Medicare doesn’t make house calls
Several weeks ago, I got a call from an elderly woman. Her story was of a kind that we hear from time to time. She told of man who showed up at her door about two months earlier, saying he was from Medicare. He had important information.
Already, most of you know where this is going. Medicare doesn't make house calls. It would be my guess making an appointment to see a Medicare representative would be an involved process.
Of course, it was a scam and what the woman should have done was get a good description of the man and his car and call the sheriff's office.
But, of course, she didn't. Believing the man to be what he said he was, she invited him in. They had a long talk. She probably served him coffee or tea and a snack. The man had time to listen to the woman as she told him of her health problems. He sympathized and told of his own
"He was so nice. He told me about his sick daughter and everything."
At some point, he told her why he had knocked on her door. Medicare was about to go belly up, he said as an official representative of the agency. The Medicare supplemental insurance she and her husband had wouldn't help either and she was told she ought to drop it. Her only recourse was to buy another policy from a company he recommended, the self-described Medicare man said.
Convinced the man was telling the truth, the woman bought the policy for her and her husband.
Soon, her husband had a number of medical bills. When they submitted them to the company, they were all rejected for one pretense or another. The man wouldn't answer phone calls and soon the company wouldn't either.
In many cases, the situation would have ended badly. But the couple's son-in-law is a lawyer. He made the right calls and knew the right threats. The phony Medicare man and the company backtracked, reimbursing the couple and (if I understood correctly) got them reconnected with their previous supplemental provider.
Once it all settled down, the woman's physician visited her for a monthly checkup. Unfortunately, the story wasn't new to the doctor. She had heard of the "Medicare going broke" visits.
The doctor encouraged the woman to call the newspaper so that others could be warned. And that's what she did.
We don't have the resources to investigate the company, but the woman didn't really want that anyway.
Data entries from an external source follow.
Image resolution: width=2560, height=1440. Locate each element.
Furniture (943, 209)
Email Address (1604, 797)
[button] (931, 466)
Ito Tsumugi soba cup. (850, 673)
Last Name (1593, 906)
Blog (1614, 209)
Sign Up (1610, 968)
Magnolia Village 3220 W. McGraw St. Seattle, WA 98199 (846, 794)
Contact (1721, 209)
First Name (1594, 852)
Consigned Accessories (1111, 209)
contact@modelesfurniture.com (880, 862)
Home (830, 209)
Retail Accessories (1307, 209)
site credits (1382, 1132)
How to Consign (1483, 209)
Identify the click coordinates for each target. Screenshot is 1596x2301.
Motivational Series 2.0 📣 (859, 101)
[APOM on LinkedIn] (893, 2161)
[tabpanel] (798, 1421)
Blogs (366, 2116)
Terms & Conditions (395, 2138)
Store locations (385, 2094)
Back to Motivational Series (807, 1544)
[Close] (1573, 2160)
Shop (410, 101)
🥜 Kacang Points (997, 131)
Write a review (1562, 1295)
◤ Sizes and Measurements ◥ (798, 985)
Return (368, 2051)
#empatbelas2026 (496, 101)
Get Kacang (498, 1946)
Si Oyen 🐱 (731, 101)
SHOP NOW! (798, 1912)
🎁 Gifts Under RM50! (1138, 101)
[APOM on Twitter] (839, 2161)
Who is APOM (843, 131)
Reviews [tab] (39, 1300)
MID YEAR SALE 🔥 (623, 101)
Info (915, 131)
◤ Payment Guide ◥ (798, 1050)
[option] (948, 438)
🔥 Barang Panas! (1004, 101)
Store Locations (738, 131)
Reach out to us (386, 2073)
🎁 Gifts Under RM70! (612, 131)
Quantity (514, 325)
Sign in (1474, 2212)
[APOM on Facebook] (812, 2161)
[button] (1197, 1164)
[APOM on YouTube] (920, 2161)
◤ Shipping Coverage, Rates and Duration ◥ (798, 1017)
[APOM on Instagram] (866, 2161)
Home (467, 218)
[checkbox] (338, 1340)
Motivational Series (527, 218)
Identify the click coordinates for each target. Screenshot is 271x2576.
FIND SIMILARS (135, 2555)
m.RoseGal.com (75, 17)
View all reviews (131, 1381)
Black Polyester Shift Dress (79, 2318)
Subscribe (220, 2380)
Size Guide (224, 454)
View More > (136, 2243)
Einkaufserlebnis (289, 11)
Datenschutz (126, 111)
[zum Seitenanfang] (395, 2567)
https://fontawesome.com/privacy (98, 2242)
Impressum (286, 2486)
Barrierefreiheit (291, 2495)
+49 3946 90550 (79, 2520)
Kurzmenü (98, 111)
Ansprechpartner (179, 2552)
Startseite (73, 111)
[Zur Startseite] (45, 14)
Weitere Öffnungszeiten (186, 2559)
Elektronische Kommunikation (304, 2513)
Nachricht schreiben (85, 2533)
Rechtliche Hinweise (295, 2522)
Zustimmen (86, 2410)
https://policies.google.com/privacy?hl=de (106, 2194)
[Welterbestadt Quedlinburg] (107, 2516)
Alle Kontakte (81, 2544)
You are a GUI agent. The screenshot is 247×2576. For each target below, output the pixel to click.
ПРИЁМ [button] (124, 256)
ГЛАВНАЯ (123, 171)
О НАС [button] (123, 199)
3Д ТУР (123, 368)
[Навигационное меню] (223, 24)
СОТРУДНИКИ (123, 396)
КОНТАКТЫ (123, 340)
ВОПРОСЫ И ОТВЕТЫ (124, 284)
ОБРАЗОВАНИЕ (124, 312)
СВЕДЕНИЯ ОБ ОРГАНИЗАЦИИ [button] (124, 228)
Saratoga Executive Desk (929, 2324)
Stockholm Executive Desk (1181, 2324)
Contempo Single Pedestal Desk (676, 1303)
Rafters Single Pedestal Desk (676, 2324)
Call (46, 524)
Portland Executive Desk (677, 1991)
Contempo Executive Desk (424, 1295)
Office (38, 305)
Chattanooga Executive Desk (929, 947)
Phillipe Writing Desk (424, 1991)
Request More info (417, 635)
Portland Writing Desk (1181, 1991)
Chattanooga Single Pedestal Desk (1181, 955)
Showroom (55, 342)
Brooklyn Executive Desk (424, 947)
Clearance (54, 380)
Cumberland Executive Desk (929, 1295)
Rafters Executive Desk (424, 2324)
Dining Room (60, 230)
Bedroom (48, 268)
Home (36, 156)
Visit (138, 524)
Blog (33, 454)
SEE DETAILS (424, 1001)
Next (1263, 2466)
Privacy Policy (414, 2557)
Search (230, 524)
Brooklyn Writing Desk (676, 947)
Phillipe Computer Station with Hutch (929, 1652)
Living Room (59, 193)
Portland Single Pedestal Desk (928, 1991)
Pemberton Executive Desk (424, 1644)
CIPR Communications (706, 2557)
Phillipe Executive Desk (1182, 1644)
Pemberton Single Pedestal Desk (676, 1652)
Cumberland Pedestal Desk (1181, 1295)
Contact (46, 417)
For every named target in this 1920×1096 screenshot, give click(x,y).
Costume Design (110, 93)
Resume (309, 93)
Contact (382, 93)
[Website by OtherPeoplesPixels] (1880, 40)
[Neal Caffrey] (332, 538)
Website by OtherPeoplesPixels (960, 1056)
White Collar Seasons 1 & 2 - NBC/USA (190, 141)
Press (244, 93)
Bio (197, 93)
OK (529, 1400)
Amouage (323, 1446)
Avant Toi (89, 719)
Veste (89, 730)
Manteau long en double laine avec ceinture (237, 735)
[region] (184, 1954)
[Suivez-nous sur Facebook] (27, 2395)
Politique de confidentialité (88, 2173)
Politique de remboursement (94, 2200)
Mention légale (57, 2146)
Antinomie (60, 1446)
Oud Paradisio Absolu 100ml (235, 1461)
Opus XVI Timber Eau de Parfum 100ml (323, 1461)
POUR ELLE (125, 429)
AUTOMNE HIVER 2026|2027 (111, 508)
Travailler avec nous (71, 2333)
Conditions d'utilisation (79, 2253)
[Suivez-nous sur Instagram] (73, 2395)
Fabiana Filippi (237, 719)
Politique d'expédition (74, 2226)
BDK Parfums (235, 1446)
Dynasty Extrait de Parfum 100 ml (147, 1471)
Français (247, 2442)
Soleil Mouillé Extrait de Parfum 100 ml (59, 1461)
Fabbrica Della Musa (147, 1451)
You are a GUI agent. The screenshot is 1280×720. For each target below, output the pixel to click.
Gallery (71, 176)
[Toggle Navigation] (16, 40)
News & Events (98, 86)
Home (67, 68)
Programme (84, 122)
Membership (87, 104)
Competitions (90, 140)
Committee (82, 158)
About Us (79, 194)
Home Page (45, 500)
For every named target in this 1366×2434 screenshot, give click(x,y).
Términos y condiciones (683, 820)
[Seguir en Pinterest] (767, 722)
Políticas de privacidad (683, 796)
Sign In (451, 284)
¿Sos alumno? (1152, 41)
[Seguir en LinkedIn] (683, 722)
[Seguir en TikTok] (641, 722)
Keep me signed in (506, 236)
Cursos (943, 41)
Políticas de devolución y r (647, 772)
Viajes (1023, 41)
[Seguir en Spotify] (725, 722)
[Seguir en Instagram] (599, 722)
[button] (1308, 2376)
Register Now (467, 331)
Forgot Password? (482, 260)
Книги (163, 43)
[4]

She wanted the newspaper to warn others.
I would urge anyone to slam the door on anyone claiming to be going door to door for Medicare and notify authorities as soon as possible. If this is a common practice, I hope these bloodsuckers get busted soon. They really have to be driven by a twisted motivation. It takes a good deal of effort and charm to hoodwink their elderly victims. As much, it would seem, as any number of legitimate enterprises that don't run the risk of landing them behind bars and facing hefty fines.
That celebration of swindle deserves even greater punishment.